Una relación saludable con la comida es dejar de vivirla como un examen y empezar a verla como lo que es: alimento, placer, compañía. Comer sin miedo, sin listas negras y sin esa voz interna que convierte cada bocado en sentencia.
Es poder disfrutar de una pizza sin sentir que el lunes tienes que compensarla, o de unas lentejas sin pensar que “te estás portando bien”. Desde la psicología sabemos que el control obsesivo desajusta al propio cuerpo: cuando pasas la vida a dieta, las señales de hambre y saciedad se distorsionan y entras en el ciclo eterno de restricción y atracón. Por eso tantas mujeres acaban diciendo: “No sé lo que es normal, llevo toda mi vida a dieta”. Esa es la trampa: hemos confundido salud con control.

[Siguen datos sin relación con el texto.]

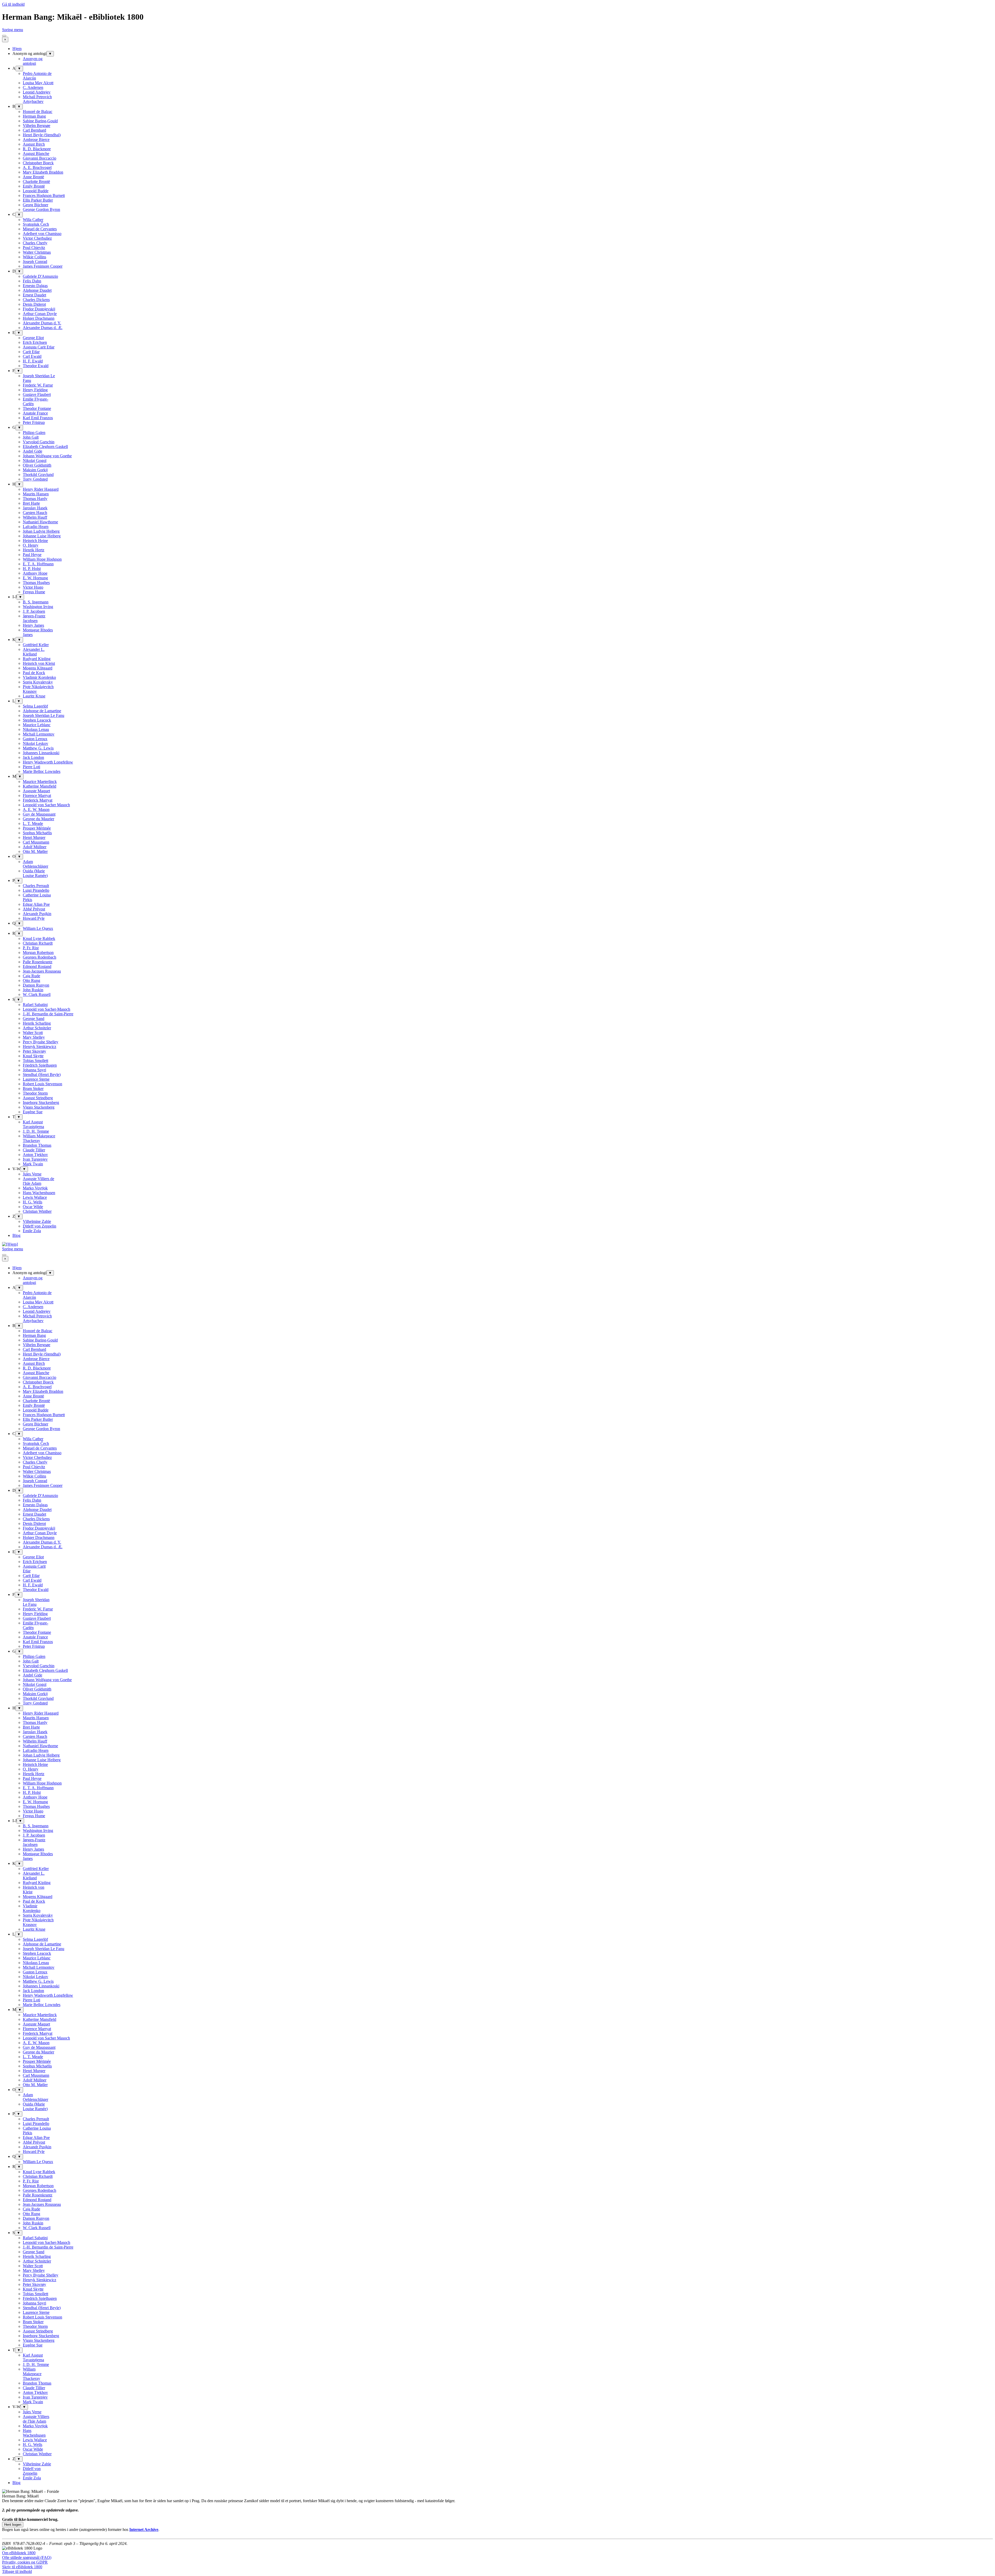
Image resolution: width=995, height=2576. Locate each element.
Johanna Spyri (34, 1070)
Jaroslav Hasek (35, 508)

Una relación sana es cuando la comida vuelve a ocupar su sitio: nutre, acompaña, da placer… pero no gobierna tu vida. Comer saludable también es flexibilidad: disfrutar de un postre sin pensar en “mañana lo compenso”, y comer verduras no porque “toca”, sino porque te sientan bien. Que una mujer pueda decir “es la primera vez en 30 años que me como un helado sin hacer matemáticas en mi cabeza” es un verdadero indicador de salud. En definitiva: una relación sana con la comida no es comer perfecto, es comer sin látigo ni penitencia. Ahí empieza la paz… y, paradójicamente, las mejores decisiones de salud.
"Hay mujeres que acaban diciendo: 'No sé lo que es normal, llevo toda mi vida a dieta'. Esa es la trampa: hemos confundido salud con control"
¿Cómo influyen las emociones en nuestras decisiones alimentarias?
Las emociones son como el DJ de tu cocina: marcan la lista de reproducción sin que te des cuenta. Ansiedad, soledad, aburrimiento, enfado… todas pueden llevarte a la nevera. Y no porque tu estómago ruja, sino porque buscas calma inmediata. La comida es rápida, está ahí y no te juzga… pero la factura llega después.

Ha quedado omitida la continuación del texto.